# What is required:
Could you repeat exactly the lines from the one containing "Viewport: 984px width, 553px height." through the last line of the records, with no pictures?

(Stored records)
--------------------------------------------------

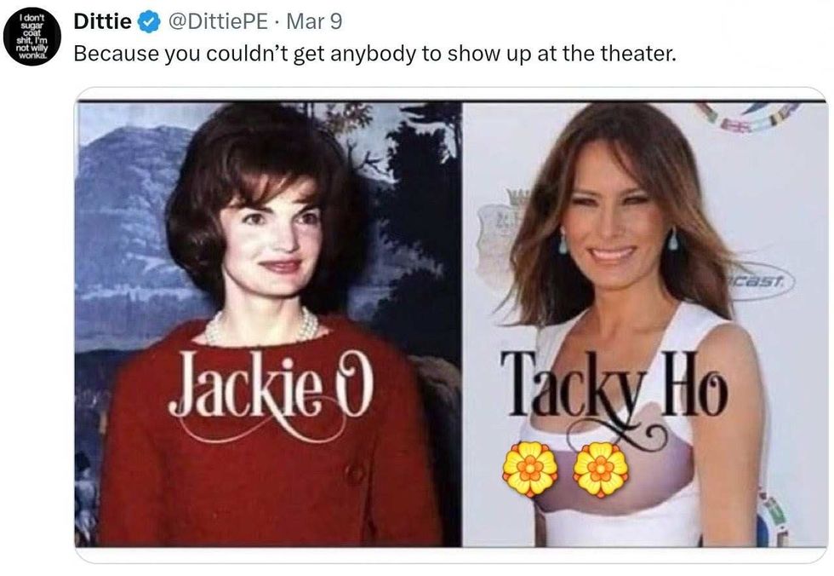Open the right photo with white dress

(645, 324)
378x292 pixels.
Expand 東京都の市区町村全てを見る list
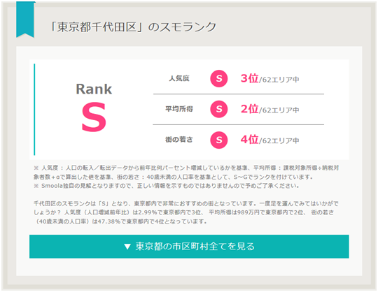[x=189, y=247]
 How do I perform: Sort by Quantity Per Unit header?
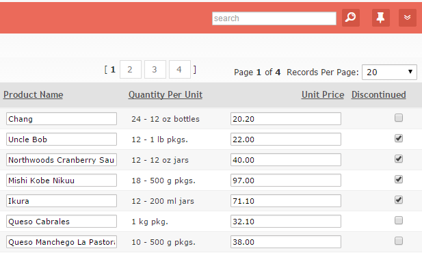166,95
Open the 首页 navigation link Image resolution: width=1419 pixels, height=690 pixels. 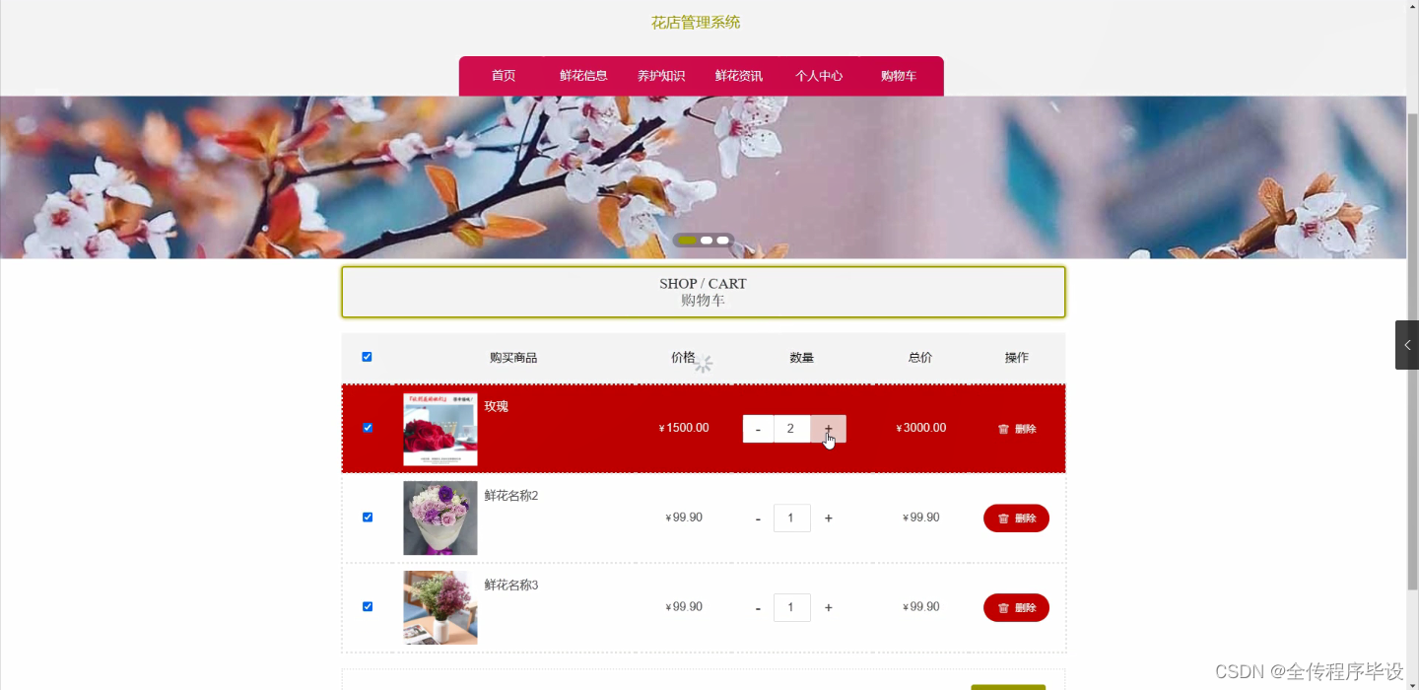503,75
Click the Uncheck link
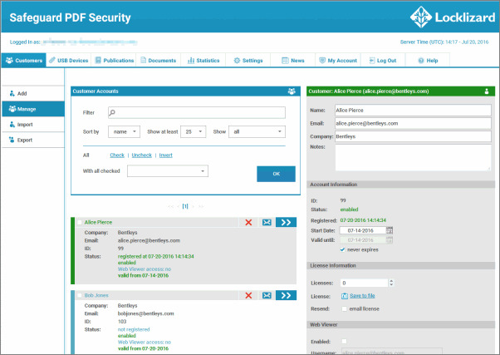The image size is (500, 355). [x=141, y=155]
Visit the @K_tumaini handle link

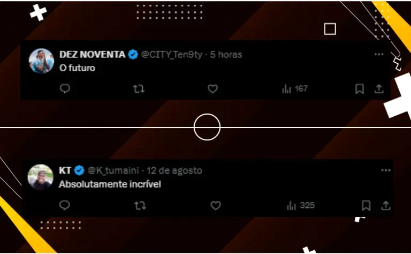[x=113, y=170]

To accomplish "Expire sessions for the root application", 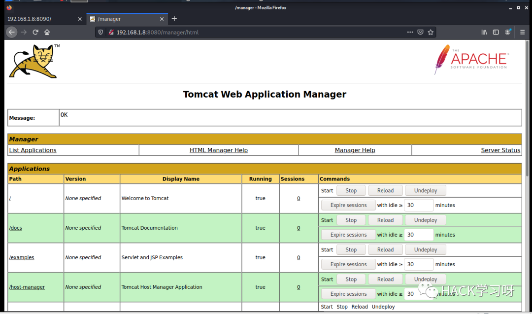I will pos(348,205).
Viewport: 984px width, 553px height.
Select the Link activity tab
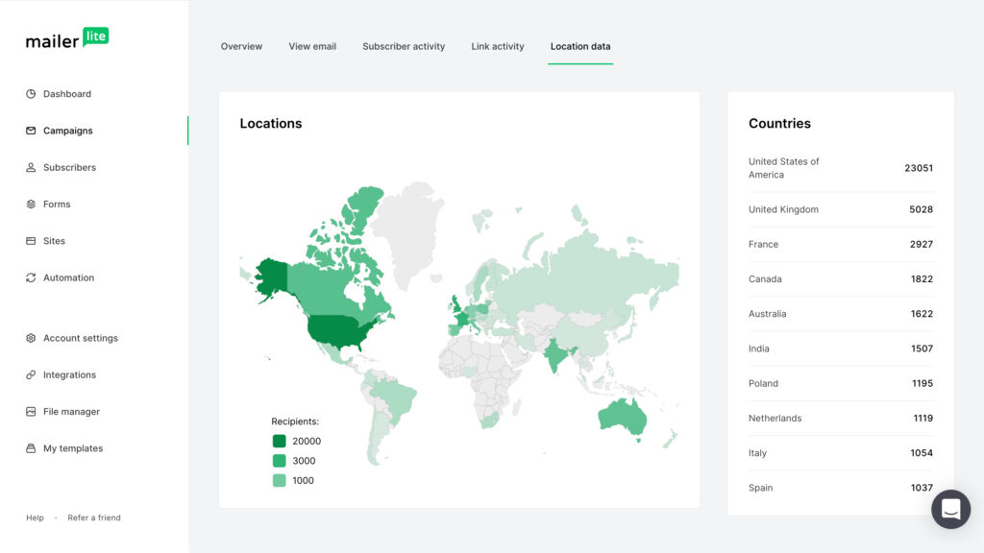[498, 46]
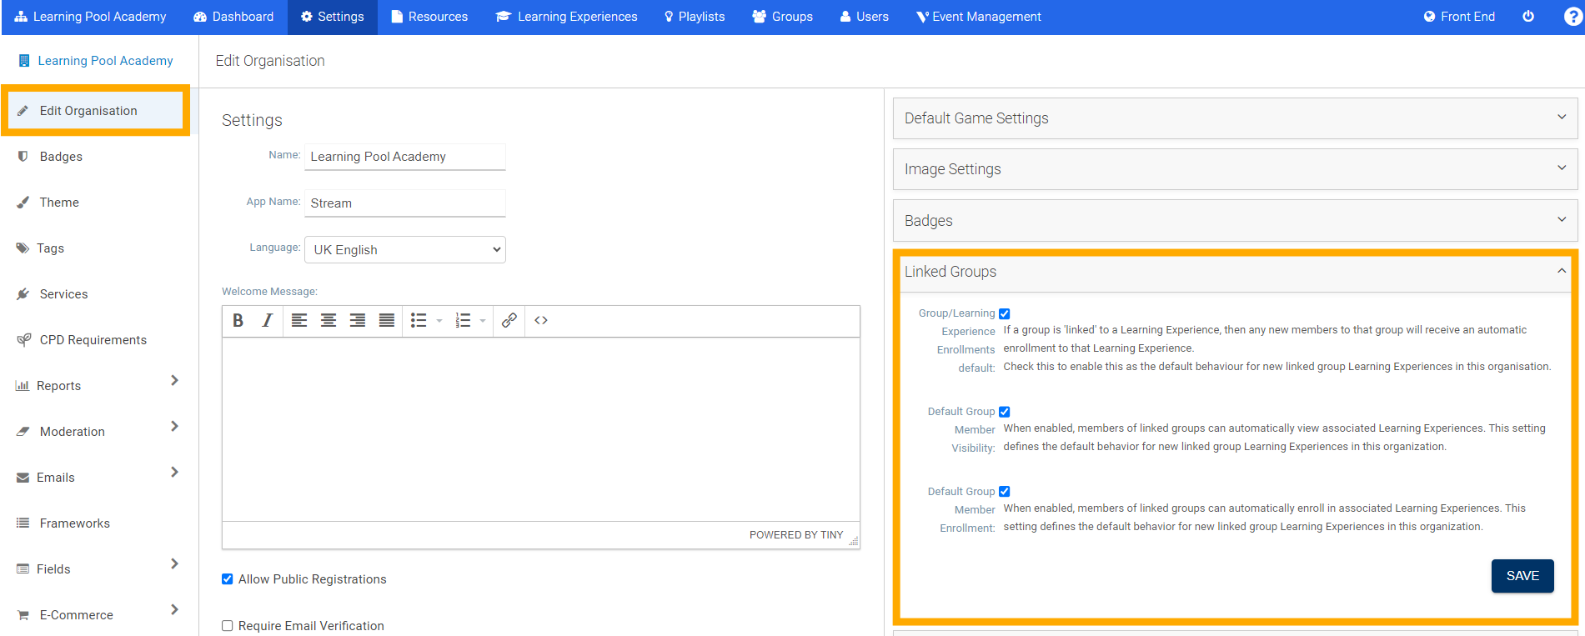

--------------------------------------------------

# Answer below:
Viewport: 984px width, 553px height.
Select the Link activity tab
[498, 46]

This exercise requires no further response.